REQUIRED TASK A: Copy out the rows word for word, from the first row through the line containing "What do you see at coordinates (65, 366)", with that line included.

At a time when debates about rural India centre on Maoism and poverty, it is refreshing to see different perspectives for a change…

Is rural India transforming itself or teetering on the brink of famine?

In the same week that Binayak Sen talked on television about famine and genocide, India Today came out with a cover story whose cover photo was designed to cock a snook at nay-sayers. Composed like an ad for a mobile phone company, it had turbaned rural gentry with mobiles to their ears, riding in a roofless red limousine against a backdrop of lush green fields. The story's opening sentences proclaimed that “islands of poverty still exist but most of rural is transformed beyond imagination thanks to a host of factors.” I can almost hear all those human rights activists who regularly post grim stories on Internet mailing lists gag. Whatever happened to the earlier stock stories of farmers' suicides, and the current ones about why Maoists are spreading their tentacles everywhere? They were given the go-by in the search for a positive change story.

EXTRACTED DATA:
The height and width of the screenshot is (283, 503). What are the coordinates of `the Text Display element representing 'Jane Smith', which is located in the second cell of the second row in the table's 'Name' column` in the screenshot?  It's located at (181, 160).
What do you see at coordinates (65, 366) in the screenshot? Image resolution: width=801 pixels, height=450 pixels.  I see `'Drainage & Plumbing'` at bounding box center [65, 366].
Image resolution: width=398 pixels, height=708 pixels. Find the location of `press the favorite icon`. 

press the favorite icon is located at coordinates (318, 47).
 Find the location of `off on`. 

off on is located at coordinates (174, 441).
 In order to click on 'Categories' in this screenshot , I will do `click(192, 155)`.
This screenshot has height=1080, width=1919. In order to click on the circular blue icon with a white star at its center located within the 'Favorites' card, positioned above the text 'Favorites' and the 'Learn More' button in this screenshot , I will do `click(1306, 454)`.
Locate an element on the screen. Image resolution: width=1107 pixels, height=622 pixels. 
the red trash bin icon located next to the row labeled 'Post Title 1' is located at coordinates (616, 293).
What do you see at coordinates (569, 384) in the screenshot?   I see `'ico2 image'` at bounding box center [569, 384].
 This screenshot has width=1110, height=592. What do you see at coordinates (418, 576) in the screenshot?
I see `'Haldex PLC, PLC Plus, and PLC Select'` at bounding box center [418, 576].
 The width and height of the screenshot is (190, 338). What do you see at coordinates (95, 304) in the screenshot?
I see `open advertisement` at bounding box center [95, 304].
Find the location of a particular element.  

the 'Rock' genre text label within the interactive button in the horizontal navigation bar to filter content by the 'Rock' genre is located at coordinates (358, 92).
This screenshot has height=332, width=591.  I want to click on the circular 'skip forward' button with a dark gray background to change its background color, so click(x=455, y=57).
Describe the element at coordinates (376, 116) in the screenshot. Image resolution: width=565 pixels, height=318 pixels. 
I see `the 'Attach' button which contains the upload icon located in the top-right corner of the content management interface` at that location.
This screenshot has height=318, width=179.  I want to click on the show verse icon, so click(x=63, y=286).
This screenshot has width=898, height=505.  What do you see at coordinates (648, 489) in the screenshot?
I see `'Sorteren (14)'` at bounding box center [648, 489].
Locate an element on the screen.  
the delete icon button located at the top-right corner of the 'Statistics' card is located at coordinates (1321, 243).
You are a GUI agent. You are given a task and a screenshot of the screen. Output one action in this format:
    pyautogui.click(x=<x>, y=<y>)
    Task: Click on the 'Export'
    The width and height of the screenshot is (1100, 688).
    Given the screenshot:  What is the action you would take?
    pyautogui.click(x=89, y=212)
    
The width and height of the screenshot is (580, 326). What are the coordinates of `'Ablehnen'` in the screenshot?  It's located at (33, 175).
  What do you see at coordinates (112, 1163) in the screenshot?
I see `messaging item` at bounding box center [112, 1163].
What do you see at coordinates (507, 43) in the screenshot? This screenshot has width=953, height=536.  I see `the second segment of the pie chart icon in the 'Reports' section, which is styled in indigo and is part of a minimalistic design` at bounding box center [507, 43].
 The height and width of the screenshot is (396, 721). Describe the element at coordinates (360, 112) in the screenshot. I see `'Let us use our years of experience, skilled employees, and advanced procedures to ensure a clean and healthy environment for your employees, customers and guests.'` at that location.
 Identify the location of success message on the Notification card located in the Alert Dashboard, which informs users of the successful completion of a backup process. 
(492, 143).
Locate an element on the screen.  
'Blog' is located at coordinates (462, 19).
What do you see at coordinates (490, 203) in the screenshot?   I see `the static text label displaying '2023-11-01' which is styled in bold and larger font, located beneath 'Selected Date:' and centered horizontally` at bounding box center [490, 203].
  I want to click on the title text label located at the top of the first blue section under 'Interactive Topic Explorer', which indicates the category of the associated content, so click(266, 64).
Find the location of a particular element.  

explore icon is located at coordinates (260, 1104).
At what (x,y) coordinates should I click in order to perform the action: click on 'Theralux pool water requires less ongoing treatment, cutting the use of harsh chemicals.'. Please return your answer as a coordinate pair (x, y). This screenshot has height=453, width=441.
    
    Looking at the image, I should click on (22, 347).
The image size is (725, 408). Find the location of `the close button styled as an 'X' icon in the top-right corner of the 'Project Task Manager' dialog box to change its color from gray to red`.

REQUIRED TASK B: In the article on rural India, what was the rural gentry riding in on the India Today cover photo?

RESPONSE A:
The height and width of the screenshot is (283, 503). What are the coordinates of `the Text Display element representing 'Jane Smith', which is located in the second cell of the second row in the table's 'Name' column` in the screenshot?  It's located at (181, 160).
What do you see at coordinates (65, 366) in the screenshot? Image resolution: width=801 pixels, height=450 pixels.  I see `'Drainage & Plumbing'` at bounding box center [65, 366].

RESPONSE B: A roofless red limousine.